▶ [Arbeitsauftrag]:
Kannst du in den Zeilen von der Zeile mit „At what (x,y)“ bis zur Zeile mit „Looking at the“ „coordinate pair“ gegen „pair of numbers“ tauschen und nur diese Zeilen sonst unverändert wiedergeben, ohne die Bilder?

»»

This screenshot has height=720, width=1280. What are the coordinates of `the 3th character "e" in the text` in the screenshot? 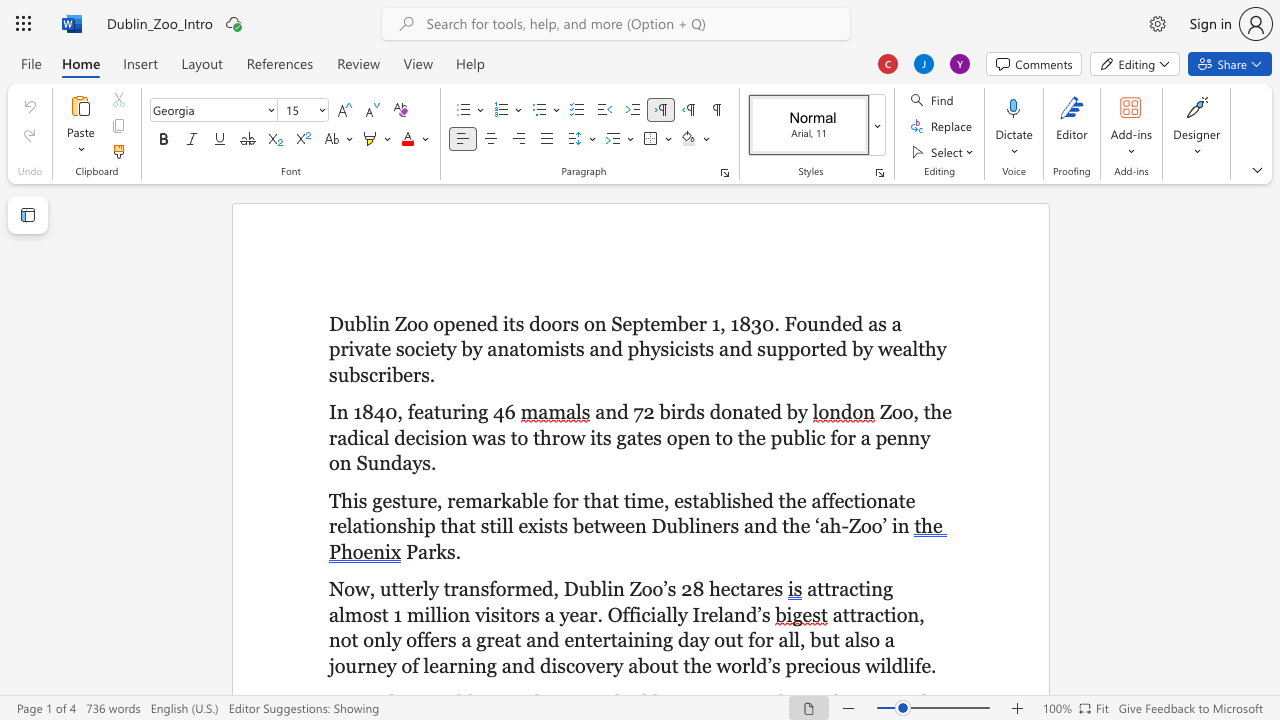 It's located at (648, 436).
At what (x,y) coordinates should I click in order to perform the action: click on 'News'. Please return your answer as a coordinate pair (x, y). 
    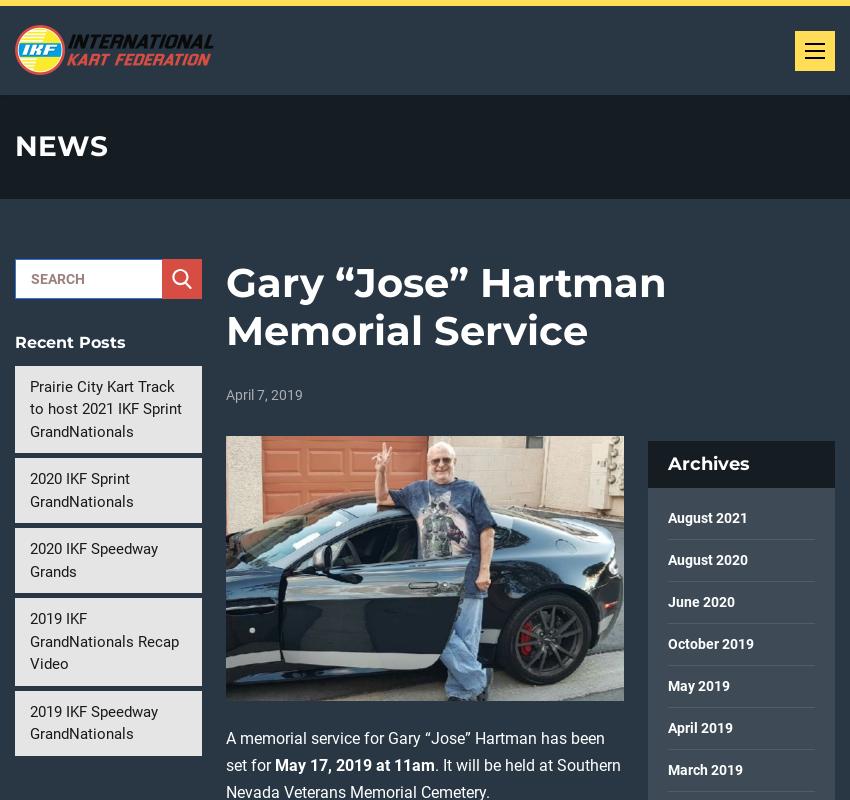
    Looking at the image, I should click on (13, 146).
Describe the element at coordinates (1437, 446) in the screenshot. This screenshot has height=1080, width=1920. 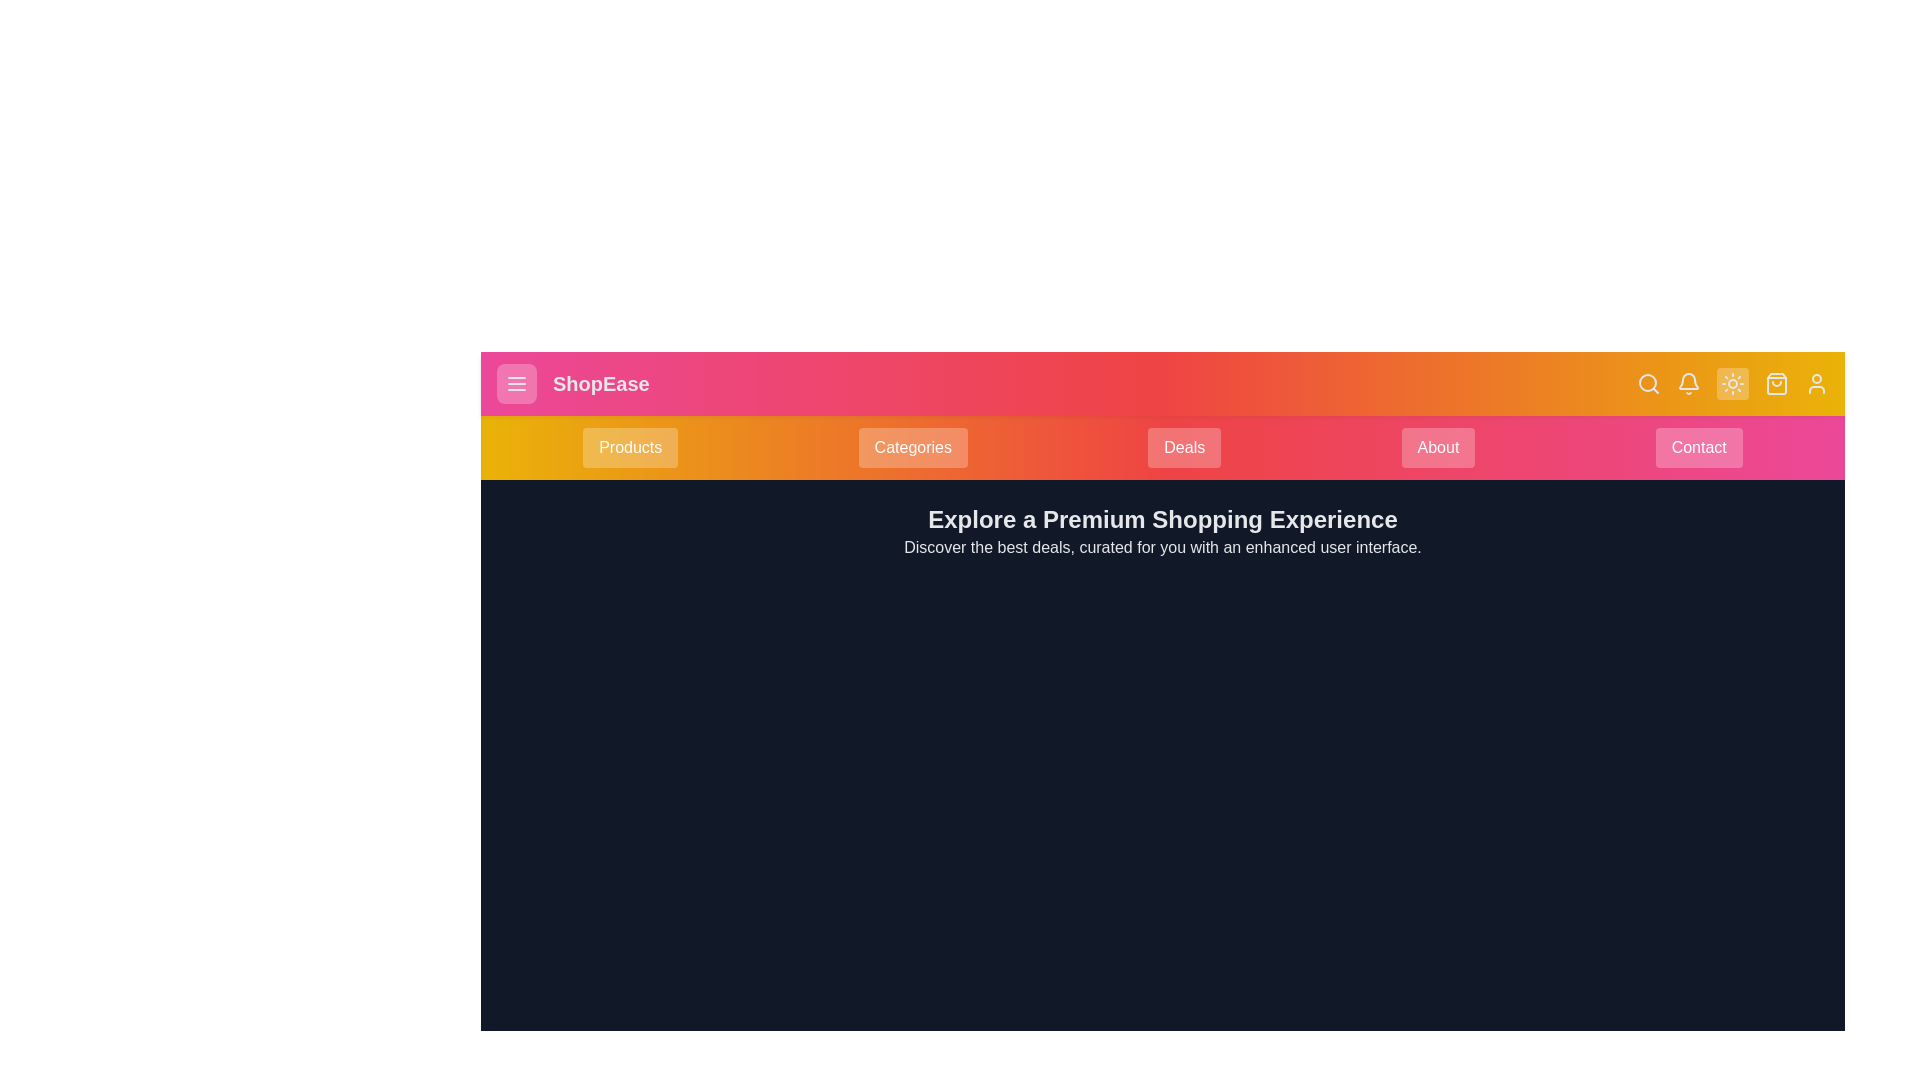
I see `the About button in the navigation bar to navigate to the respective section` at that location.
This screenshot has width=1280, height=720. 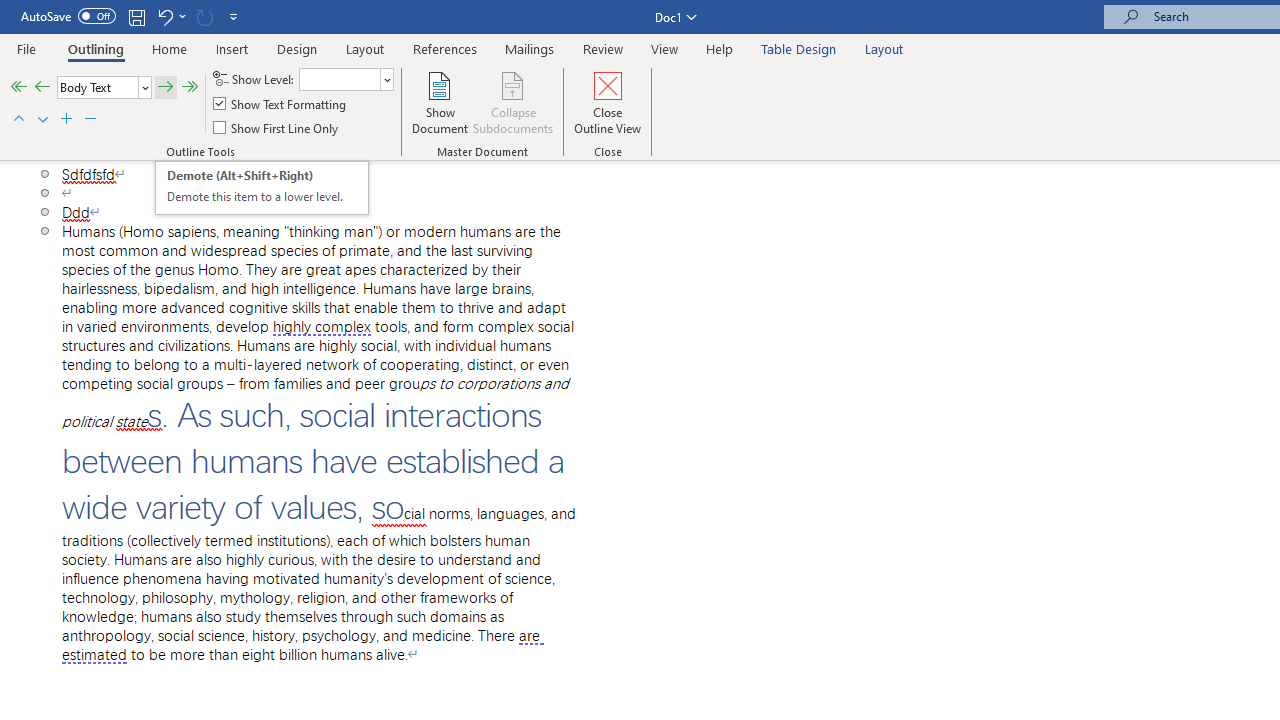 What do you see at coordinates (439, 103) in the screenshot?
I see `'Show Document'` at bounding box center [439, 103].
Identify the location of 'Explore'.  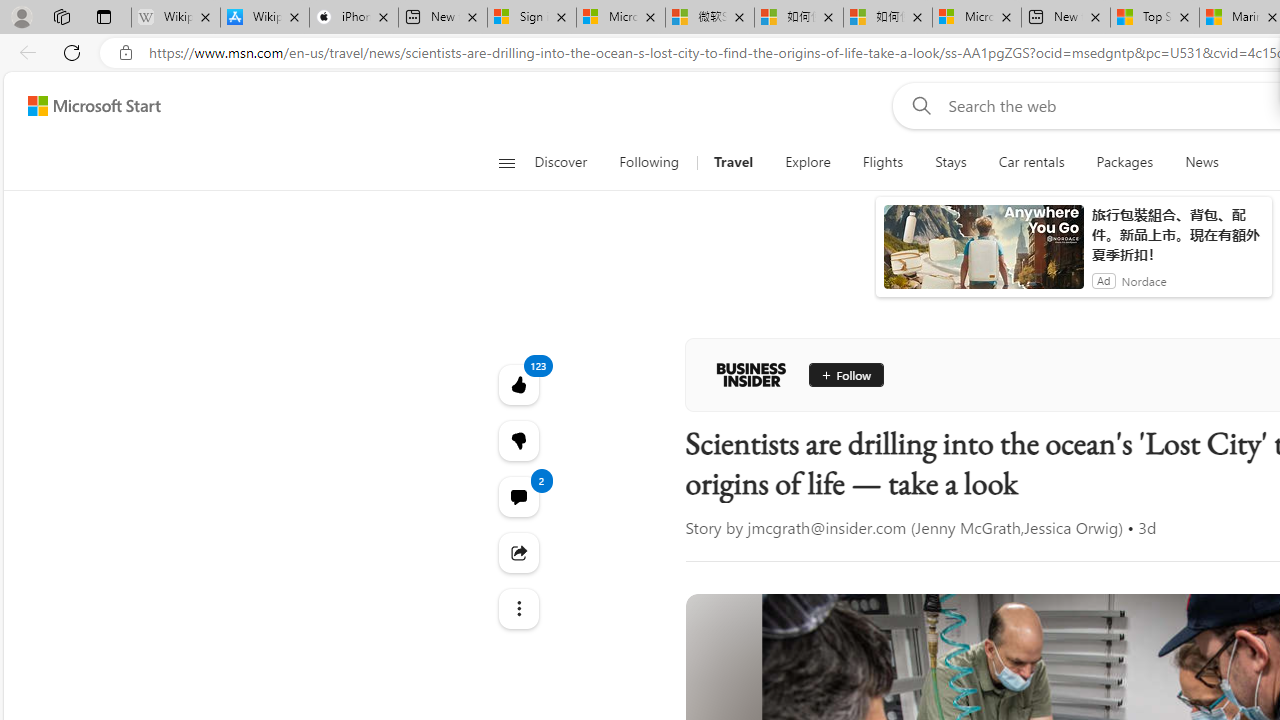
(808, 162).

««

▶ [Lösung dazu]:
At what (x,y) coordinates should I click in order to perform the action: click on 'News'. Please return your answer as a pair of numbers (x, y). 
    Looking at the image, I should click on (13, 146).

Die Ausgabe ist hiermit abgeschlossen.